Ich blätterte ein wenig in dem Buch, das ich jetzt in der Hand hielt. Es handelte sich um die Diana-Chronicles von Tina Brown. Sie ist die ehemalige Chefredakteurin der US-Vanity Fair und hat während der Recherchen zu diesem Buch mit Sicherheit mehr über Prinzessin Diana herausgefunden, als diese zu Lebzeiten jemals über sich selbst wußte.

„Was steht denn so drin?“, fragte ich und starrte auf ein Foto von Lady Diana, auf dem sie einen spitzenmäßigen, knallpinken 80er-Jahre-Sweater mit Schulterpolstern trug.

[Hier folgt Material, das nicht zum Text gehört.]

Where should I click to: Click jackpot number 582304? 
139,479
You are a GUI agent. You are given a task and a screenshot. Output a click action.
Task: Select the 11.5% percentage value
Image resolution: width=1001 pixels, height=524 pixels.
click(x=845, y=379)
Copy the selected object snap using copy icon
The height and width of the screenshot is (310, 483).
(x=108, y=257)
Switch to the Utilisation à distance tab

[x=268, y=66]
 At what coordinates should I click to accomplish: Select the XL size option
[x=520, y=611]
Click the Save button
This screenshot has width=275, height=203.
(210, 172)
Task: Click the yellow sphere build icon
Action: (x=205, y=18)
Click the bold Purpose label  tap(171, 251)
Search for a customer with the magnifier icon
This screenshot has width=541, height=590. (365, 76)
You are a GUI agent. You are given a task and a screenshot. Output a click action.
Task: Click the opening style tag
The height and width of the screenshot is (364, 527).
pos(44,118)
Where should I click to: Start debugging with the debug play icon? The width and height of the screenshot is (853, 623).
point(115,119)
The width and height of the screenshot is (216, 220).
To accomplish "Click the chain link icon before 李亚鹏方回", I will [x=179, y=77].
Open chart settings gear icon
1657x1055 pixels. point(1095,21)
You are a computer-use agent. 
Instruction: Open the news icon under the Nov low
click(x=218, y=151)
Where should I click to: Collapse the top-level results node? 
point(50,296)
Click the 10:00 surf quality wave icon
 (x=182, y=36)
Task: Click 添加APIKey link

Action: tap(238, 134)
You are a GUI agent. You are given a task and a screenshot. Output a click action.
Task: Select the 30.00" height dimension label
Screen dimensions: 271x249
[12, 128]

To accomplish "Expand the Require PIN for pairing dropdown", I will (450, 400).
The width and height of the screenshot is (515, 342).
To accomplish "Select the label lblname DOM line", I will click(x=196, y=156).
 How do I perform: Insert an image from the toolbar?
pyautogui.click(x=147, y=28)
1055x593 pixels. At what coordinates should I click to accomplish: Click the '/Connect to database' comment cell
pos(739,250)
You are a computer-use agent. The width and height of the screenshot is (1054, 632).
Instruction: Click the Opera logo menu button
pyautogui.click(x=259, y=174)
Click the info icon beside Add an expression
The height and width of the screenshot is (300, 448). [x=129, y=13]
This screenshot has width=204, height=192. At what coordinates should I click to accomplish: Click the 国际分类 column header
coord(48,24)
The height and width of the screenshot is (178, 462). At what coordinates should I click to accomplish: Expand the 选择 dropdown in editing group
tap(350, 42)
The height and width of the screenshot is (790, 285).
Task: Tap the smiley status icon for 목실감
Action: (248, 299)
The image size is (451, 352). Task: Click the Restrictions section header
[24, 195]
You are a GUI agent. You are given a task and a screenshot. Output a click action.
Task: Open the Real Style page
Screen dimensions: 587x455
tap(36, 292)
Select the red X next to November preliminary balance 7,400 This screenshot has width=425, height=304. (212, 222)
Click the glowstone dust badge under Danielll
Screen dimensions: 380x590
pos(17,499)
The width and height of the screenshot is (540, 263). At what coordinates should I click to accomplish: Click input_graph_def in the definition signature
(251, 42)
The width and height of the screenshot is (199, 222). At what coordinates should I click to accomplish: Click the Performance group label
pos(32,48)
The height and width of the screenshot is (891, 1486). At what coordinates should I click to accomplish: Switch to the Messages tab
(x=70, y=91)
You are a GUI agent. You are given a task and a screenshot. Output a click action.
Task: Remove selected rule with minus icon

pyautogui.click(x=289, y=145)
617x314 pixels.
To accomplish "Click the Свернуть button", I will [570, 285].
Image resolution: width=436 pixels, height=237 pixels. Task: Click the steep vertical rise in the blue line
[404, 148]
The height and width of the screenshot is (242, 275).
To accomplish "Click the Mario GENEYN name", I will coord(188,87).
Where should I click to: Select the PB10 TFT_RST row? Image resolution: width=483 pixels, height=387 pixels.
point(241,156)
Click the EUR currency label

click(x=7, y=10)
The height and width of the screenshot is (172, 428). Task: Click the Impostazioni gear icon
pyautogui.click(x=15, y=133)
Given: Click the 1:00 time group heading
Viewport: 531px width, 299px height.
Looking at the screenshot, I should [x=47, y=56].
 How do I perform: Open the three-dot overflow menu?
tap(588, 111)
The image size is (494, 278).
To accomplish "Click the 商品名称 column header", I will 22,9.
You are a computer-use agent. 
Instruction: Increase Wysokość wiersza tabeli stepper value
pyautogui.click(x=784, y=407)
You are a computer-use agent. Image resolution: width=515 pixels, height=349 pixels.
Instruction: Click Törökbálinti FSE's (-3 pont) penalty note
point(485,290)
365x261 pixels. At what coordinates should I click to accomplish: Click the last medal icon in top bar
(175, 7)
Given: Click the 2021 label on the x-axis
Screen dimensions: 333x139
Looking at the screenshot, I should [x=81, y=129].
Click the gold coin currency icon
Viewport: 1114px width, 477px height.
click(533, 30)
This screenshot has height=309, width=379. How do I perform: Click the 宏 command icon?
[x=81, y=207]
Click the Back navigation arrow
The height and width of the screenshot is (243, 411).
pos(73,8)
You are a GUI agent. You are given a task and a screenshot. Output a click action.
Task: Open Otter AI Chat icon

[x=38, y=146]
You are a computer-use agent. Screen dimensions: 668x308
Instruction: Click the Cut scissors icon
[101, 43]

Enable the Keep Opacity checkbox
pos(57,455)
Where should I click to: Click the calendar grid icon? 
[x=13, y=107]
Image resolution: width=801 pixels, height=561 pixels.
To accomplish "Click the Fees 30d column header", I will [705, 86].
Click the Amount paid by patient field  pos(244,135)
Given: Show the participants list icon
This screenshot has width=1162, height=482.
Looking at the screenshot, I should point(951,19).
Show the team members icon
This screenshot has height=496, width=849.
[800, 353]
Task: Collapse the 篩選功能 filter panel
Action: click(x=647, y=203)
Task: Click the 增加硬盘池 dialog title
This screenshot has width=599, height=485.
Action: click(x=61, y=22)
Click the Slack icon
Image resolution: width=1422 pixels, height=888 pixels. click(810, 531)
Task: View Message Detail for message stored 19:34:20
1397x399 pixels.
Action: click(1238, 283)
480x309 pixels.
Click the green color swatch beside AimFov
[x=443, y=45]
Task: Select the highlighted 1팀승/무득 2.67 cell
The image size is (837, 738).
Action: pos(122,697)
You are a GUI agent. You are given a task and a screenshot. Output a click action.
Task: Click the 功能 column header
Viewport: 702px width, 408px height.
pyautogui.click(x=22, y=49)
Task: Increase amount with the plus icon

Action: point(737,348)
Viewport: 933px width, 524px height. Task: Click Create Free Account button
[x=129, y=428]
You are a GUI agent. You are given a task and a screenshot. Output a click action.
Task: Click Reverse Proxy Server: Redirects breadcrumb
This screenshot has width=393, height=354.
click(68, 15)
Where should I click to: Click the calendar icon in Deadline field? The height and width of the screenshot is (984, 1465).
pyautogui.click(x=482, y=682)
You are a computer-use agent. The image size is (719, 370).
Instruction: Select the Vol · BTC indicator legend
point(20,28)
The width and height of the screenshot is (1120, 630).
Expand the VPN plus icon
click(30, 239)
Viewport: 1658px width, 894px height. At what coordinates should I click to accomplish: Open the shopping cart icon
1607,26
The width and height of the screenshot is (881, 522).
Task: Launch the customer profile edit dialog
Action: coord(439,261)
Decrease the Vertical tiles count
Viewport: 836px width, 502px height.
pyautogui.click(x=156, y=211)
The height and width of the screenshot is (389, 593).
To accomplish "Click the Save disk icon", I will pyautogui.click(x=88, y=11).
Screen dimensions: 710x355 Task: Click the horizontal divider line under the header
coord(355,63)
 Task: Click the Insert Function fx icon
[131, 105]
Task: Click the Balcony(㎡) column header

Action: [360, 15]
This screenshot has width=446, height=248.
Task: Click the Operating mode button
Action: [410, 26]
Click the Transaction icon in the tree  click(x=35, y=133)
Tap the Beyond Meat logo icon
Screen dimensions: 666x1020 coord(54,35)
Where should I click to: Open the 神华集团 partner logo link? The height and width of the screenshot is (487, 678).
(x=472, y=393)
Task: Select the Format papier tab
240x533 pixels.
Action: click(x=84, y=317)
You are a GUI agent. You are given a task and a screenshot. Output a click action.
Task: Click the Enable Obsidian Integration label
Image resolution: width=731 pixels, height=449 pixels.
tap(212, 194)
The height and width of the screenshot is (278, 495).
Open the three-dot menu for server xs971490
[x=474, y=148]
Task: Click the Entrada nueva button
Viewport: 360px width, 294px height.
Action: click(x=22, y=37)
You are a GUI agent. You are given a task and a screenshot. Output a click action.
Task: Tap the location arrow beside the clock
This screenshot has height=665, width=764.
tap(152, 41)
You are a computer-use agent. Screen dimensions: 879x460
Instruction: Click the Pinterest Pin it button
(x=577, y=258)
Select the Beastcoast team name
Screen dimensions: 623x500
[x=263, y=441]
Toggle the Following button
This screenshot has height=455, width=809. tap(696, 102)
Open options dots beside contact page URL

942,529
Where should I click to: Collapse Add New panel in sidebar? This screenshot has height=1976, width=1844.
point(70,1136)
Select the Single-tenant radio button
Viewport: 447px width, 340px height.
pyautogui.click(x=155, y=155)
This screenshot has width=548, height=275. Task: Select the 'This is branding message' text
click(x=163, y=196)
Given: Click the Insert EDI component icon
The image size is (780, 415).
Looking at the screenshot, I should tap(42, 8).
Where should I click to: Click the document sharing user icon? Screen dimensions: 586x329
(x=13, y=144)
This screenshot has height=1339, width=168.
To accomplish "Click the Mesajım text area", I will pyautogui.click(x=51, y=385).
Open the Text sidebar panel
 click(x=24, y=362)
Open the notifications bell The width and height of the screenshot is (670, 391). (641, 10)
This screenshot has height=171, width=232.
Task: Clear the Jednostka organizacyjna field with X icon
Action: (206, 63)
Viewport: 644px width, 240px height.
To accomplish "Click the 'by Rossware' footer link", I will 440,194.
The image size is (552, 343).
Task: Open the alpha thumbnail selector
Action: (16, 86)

Diese Frage hätte ich nicht stellen sollen. Ab jetzt gab es tagelang kein Frühstück, kein romantisches Abendessen im Restaurant und keine Autofahrt an den Schlachtensee, auf der es meinem Mann nicht schon wieder gelang, das Gespräch auf sein neues Lieblingsthema, die „Diana Chronicles“, zu lenken („Schatz, wußtest du eigentlich, dass dieser Dodi Al-Fayed die totale Koksnase war? Ja, is‘ echt wahr. Wenn Du das Buch mal lesen würdest, wüßtest du das jetzt alles.“)

Wenig später entdeckten wir auf Netflix die beiden Staffel von „THE CROWN“. Wir sahen uns alle 20 Folgen an. Und dann begriff ich, dass mein Mann vermutlich Recht hatte.

Es könnte der absolute Horror sein, zum britischen Königshaus zu gehören. Die englischen Royals sind, so wird es in der Serie jedenfalls gezeigt, so ultrafies , dass es ihnen kein bißchen zu doof ist, rund um die Uhr auf beige-geblümten Sofas mit Laura-Ashley-Bezügen hinter dem Rücken der anderen Familienmitglieder übereinander herzuziehen.

Auch handelt es sich bei diesen Leuten um eine Spezies, die sich gegenseitig rein gar nichts, also nicht mal das Schwarze unter den Fingernägeln gönnt und – abgesehen von der genial durchgeknallten Partymaus Prinzessin Margret–, so steif ist, dass ich echt null Lust drauf hätte, im Rahmen eines Abendessens mal ein-zwei Lieder lang mit ihnen durch den Palast zu tanzen. Nicht mal, wenn jemand einen David Bowie-Song auflegt.